Ground-state diagram at $T$ = 0 K of multilayer ${\mathrm{Bi}}_{1-x}{\mathrm{Sb}}_x$ with (a) the absence of the effect of SOC and (b) the presence of the effect of SOC. Red crosses are the CE-predicted energies of mixing $\mathrm{\Delta }{E}_{\mathrm{mix}}$ of all generated $\sigma$. Open black circles are the DFT-calculated $\mathrm{\Delta }{E}_{\mathrm{mix}}$ of the selected $\sigma$, included in the final cluster expansions.
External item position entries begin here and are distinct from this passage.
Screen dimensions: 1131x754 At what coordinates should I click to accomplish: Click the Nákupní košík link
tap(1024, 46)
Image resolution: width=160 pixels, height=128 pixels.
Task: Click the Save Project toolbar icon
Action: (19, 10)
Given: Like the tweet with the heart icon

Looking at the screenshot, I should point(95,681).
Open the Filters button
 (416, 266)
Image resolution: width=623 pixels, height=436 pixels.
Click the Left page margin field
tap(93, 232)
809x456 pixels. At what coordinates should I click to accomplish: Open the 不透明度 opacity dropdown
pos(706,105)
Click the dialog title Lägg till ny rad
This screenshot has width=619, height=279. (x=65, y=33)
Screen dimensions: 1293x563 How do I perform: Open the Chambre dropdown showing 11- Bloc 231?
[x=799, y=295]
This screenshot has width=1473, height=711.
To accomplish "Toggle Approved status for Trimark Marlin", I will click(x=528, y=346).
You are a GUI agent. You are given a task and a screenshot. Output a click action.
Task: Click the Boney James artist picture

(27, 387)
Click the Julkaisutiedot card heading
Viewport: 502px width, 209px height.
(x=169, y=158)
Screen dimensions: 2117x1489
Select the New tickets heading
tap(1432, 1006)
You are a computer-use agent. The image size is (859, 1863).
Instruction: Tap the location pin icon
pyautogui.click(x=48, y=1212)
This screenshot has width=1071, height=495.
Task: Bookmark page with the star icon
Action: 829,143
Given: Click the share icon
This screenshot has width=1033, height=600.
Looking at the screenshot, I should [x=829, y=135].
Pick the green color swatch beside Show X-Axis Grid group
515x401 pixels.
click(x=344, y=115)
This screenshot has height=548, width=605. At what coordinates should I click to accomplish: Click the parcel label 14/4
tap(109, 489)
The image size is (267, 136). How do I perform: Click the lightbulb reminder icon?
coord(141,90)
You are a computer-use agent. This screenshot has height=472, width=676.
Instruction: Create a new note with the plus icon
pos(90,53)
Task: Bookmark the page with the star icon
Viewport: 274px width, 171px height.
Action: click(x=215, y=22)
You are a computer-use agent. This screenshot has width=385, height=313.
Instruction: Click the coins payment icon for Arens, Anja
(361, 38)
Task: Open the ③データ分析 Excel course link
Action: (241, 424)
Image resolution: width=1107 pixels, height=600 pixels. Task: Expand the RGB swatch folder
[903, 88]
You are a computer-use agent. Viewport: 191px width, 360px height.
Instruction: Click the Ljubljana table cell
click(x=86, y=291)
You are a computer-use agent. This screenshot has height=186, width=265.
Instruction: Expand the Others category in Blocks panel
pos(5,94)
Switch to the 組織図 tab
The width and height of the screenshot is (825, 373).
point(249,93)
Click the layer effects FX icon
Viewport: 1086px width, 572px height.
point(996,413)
Thick black lines, connecting two large filled black circles both in (a) and in (b), represent the DFT-derived ground-state lines of ${\mathrm{Bi}}_{1-x}{\mathrm{Sb}}_x$, while filled blue squares stand for the DFT-calculated $\mathrm{\Delta }{E}_{\mathrm{mix}}$ of the completely random solid solutions of ${\mathrm{Bi}}_{1-x}{\mathrm{Sb}}_x$ modeled by the SQS method.

Figure 3

(a) $\mathrm{\Delta }{G}_{\mathrm{mix}}$ of ${\mathrm{Bi}}_{1-x}{\mathrm{Sb}}_x$ at $T$ = 300, 320, 340, 360, 380, and 400 K, evaluated by taking into account the effect of SOC. (b) Isostructural phase diagram of ${\mathrm{Bi}}_{1-x}{\mathrm{Sb}}_x$ in the presence of the effect of SOC (see the main text for description).

Figure 4

(a) Strength of effective cluster interactions (ECIs), obtained from the final expansion including the 187 input $\sigma$ of ${\mathrm{Bi}}_{1-x}{\mathrm{Sb}}_x$ in the presence of the effect of SOC. (b) $\mathrm{\Delta }{G}_{\mathrm{mix}}$ of ${\mathrm{Bi}}_{1-x}{\mathrm{Sb}}_x$ at $T$ = 300, 450, 600, 750, and 900 K under the influence of SOC, as obtained from canonical MC simulations (open circles) and mean-field (MF) approximation (shaded squares).

Figure 5

$a$ and $c$ lattice parameter of random solid solutions of ${\mathrm{Bi}}_{1-x}{\mathrm{Sb}}_x$ as a function of composition $x$, calculated in this work (red triangles). The red dashed lines indicate the lattice parameters calculated according to the Vegard's law between Bi and Sb. Comparison is made with the experimental data, previously reported by Dismukes et al. [19] (shaded black circles).

Figure 6

Electronic density of states around the highest occupied state, indicated by the vertical dotted lines at 0 eV, of (a) ${\mathrm{Bi}}_{0.875}{\mathrm{Sb}}_{0.125}$ and (b) ${\mathrm{Bi}}_{0.5}{\mathrm{Sb}}_{0.5}$ disordered solid solutions.